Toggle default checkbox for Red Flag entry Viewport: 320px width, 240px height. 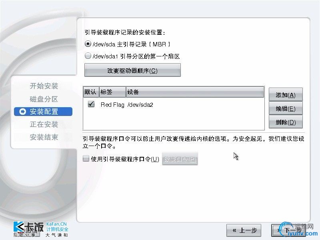pos(91,104)
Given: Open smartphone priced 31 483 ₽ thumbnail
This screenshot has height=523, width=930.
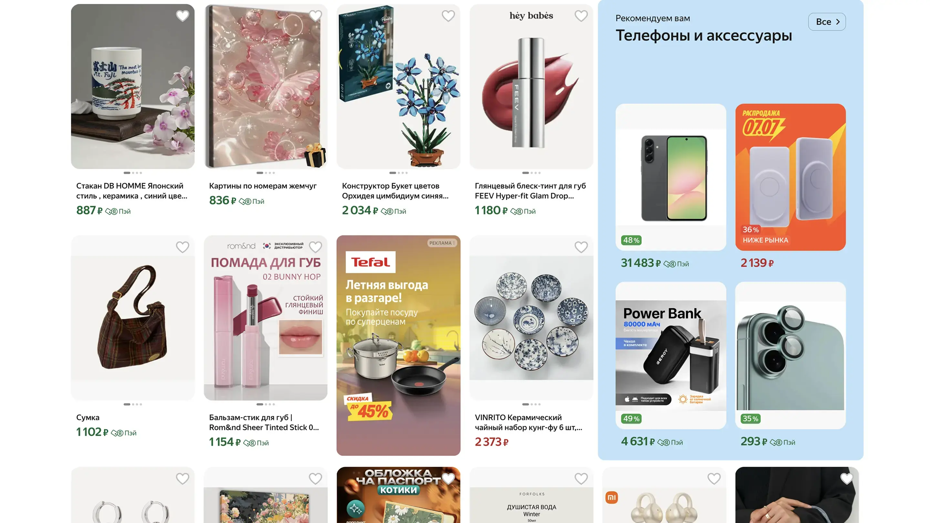Looking at the screenshot, I should pos(671,177).
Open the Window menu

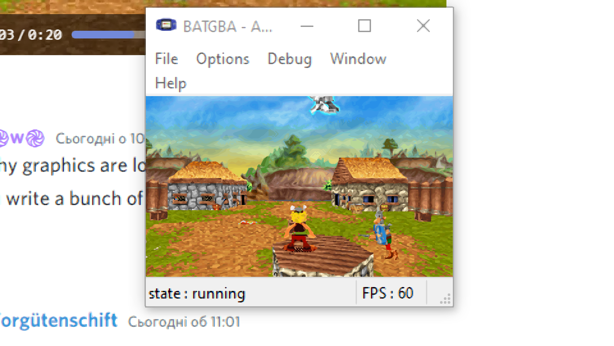[x=358, y=59]
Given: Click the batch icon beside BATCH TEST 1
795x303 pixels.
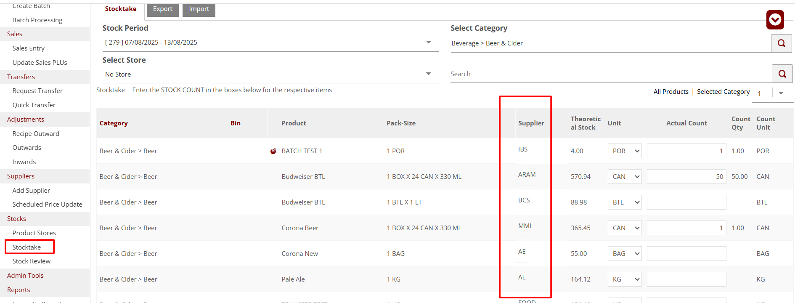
____________
Rescale the coordinates in the answers by multiplying each one by 1.6 and rounding to a whole number, with halves rounded up. Rewrite every line, requests included and pictures left out, starting at the line that contains "Open the Window menu" and continuing through the end of the data.

» Response for this exercise:
Open the Window menu

[x=573, y=94]
Given: Click the batch icon beside BATCH TEST 1
795x303 pixels.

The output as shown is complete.